**DATA TO EXAMINE**

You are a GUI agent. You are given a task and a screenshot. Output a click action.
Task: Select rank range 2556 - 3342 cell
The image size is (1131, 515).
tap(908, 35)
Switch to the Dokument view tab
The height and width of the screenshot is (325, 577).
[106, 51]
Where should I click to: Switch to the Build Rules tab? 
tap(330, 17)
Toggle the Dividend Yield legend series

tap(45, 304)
---
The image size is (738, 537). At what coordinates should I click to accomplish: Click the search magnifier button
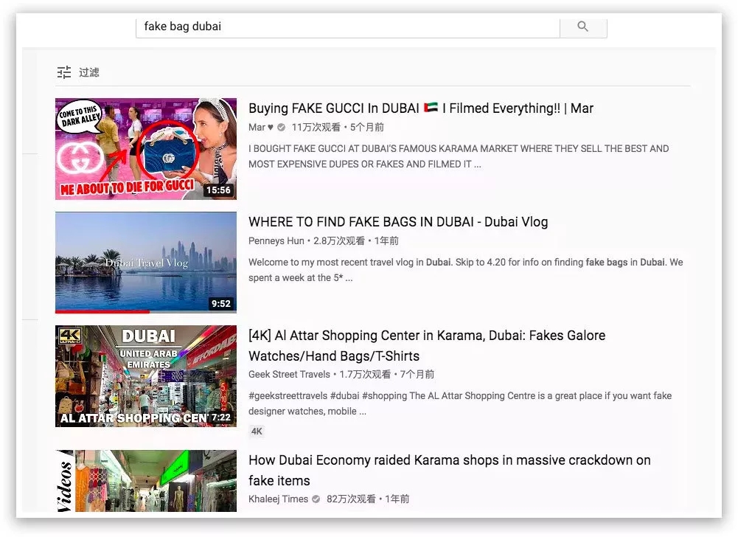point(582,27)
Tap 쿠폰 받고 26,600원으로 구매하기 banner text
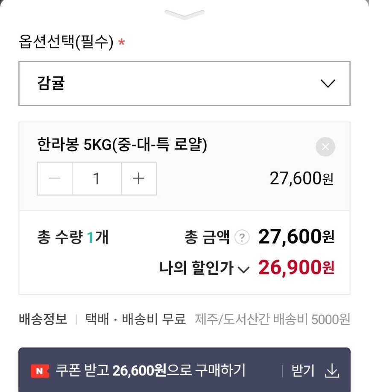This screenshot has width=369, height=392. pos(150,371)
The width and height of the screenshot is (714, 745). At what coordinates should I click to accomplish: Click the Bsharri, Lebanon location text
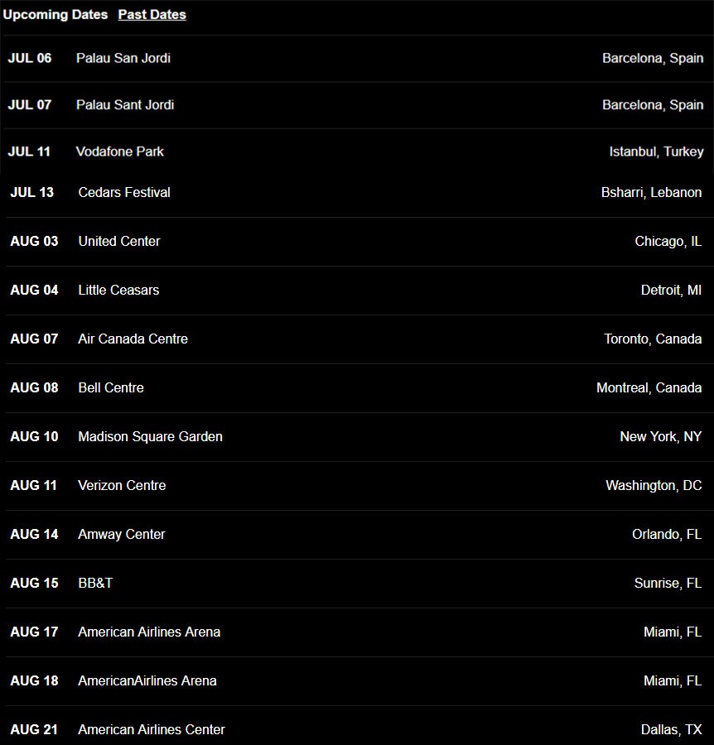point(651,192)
--
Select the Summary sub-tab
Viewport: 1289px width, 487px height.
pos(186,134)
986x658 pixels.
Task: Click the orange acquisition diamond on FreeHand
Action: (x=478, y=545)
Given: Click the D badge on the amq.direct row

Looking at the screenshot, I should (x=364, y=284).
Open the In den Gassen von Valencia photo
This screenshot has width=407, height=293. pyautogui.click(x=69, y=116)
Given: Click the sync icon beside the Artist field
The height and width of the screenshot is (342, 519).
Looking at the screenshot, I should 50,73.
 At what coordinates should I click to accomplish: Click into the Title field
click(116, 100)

**WHAT YOU NEED TO DO**
Above this task is a listing. Restate, word for word and with nothing added, the lines from the one with "You are a GUI" through the one with "Switch to the Dokument view tab".

**EXERCISE ANSWER**
You are a GUI agent. You are given a task and a screenshot. Output a click action.
Task: Select rank range 2556 - 3342 cell
The image size is (1131, 515).
tap(908, 35)
Switch to the Dokument view tab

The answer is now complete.